Таким образом, ситуация в экономике еврозоны складывается из растущей денежной массы и скорости денежного обращения, которая не успела упасть настолько, чтобы компенсировать это, с общим уровнем цен ниже 2% и довольно умеренными темпами роста. Следуя модели количественной теории денег, было бы логично предположить, что инфляция и ВВП не повышаются, потому что в систему вводится недостаточно денег, тогда как в действительности денежная экспансия искажала финансовые рынки и вызывала завышение курса. определенных активов.

Причина, как мы уже объясняли, заключается в том, что иногда общий уровень цен является несовершенным индикатором реальной инфляции, поскольку он не включает цены финансовых продуктов или изменения относительных цен на потребительские товары и продукцию.

Таким образом, европейские денежно-кредитные власти могли недооценить влияние, которое их собственная политика имела на рынки, и это подтолкнуло бы их к продолжению вливания денег в систему, не учитывая, возможно, реальный риск создания новых пузырей. Это могло привести к тому, что определенные акции торговались выше того, что оценили бы инвесторы, анализируя реальную эволюцию компаний, которые их поддерживают, что помогло бы объяснить чрезмерную реакцию фондовых рынков резким падением из-за первых сомнений, порожденных влиянием коронавирус.

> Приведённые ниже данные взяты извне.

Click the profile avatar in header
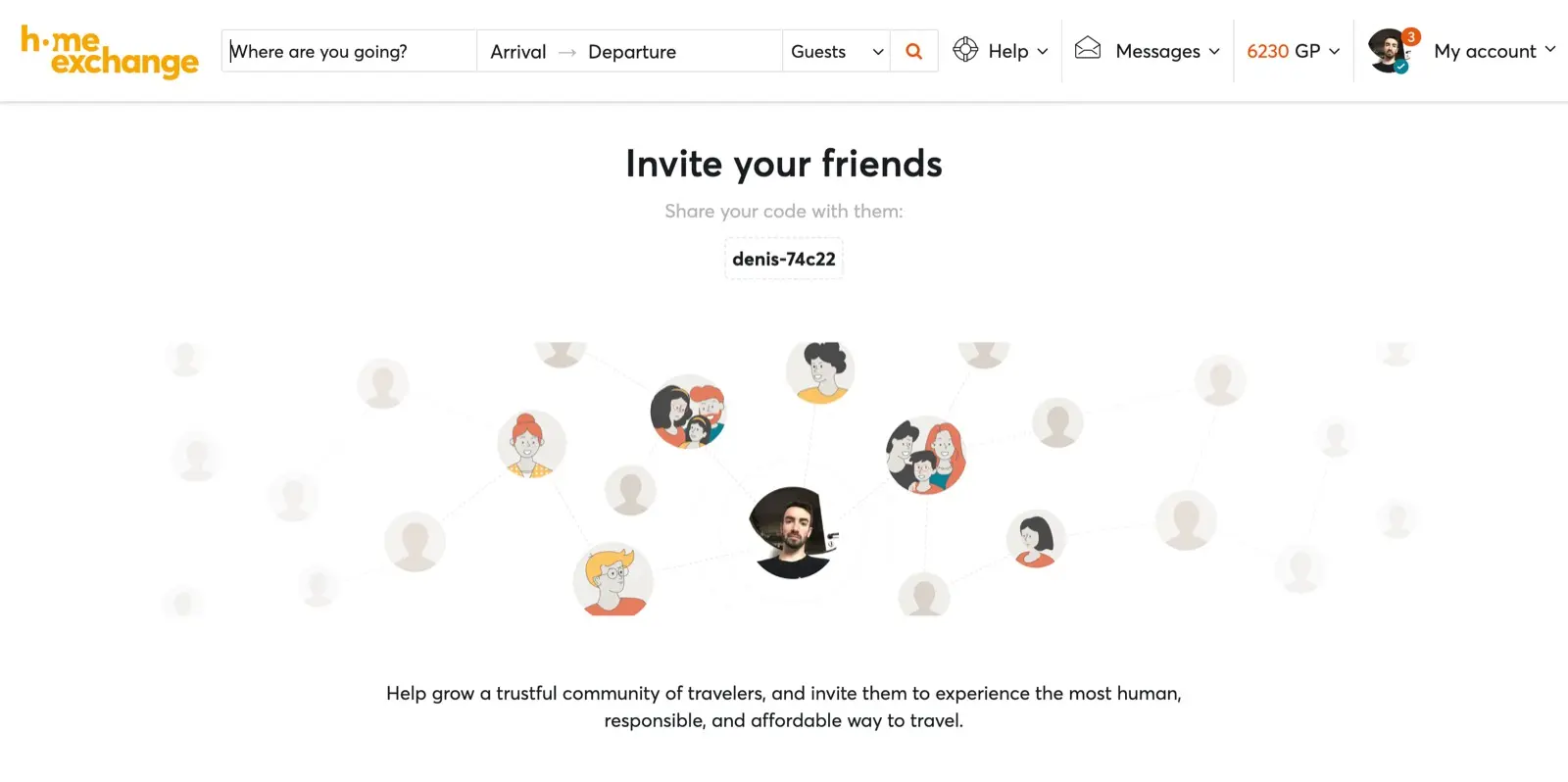 click(x=1389, y=51)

Проблема с принятием этой гипотезы заключается в том, что если мы посмотрим на текущую ситуацию, ни один из фундаментальных факторов не изменился. Корпоративные прибыли остаются низкими (они упали из-за COVID-19), общий уровень цен граничит с дефляцией, а политика «дешевых денег» действует как никогда. Все это, возможно, должно заставить нас немного более скептически относиться к быстрому восстановлению рынков в последние месяцы, учитывая возможность того, что в отношении некоторых активов это просто образование нового пузыря для преодоления предыдущего.

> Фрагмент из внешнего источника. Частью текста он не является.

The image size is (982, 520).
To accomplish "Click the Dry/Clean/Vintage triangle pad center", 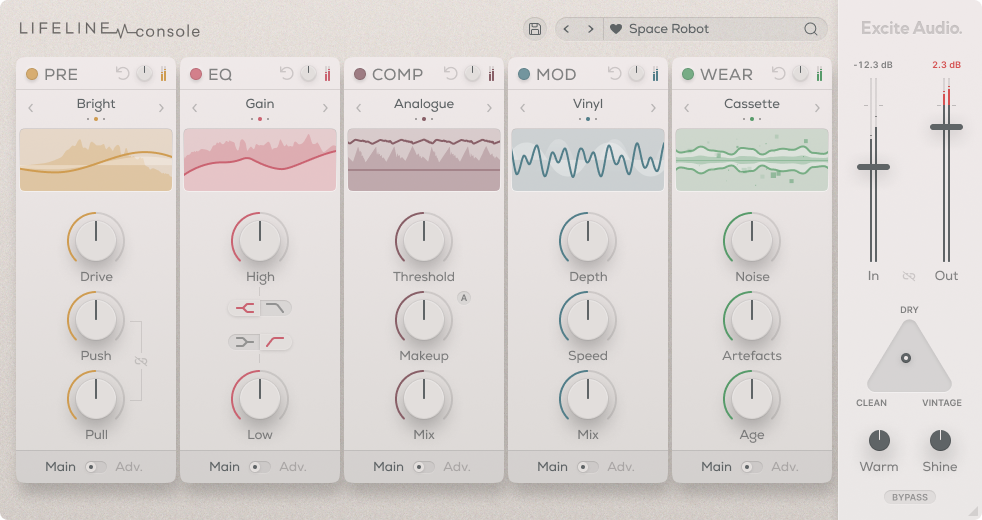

Таким образом, текущий кризис допускает два прочтения. Мы можем понимать это как возможность ликвидировать убыточные вложения экономики и, кстати, положить конец пузырям до того, как они станут слишком большими, или, наоборот, как ситуацию, когда единственный возможный выход - создать еще больше. деньги на оказание финансовой помощи государству, семьям и компаниям. Между прочим, допуская риск продолжения разжигания пузырей, которые однажды могут лопнуть, по крайней мере, с точки зрения австрийской теории цикла деловой активности.

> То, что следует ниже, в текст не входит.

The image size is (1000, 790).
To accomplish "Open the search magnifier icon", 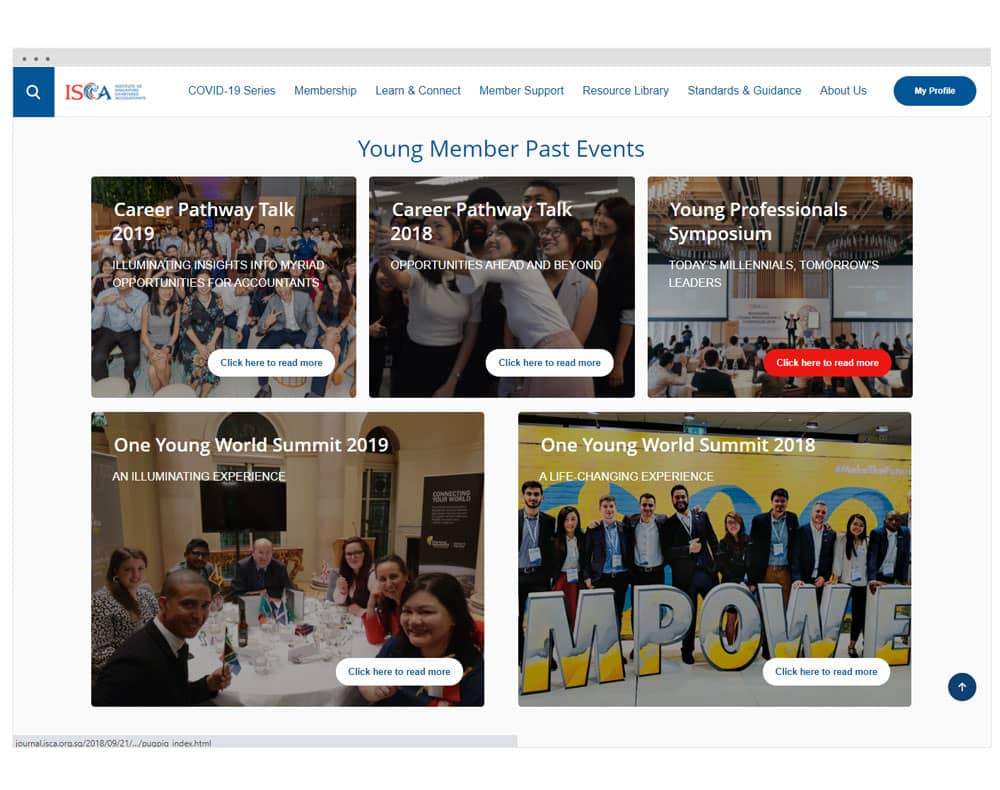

Короче говоря, экспансионистская политика ЕЦБ, похоже, отдает предпочтение властям в отношении второго варианта, хотя в долгосрочной перспективе угроза обесценивания евро в условиях государственного дефицита и увеличения долга может смягчить это предпочтение. В любом случае проблема денежно-кредитной политики снова находится в центре европейских экономических дебатов, в новой главе противоречий, которые сопровождали Старый континент с момента введения евро.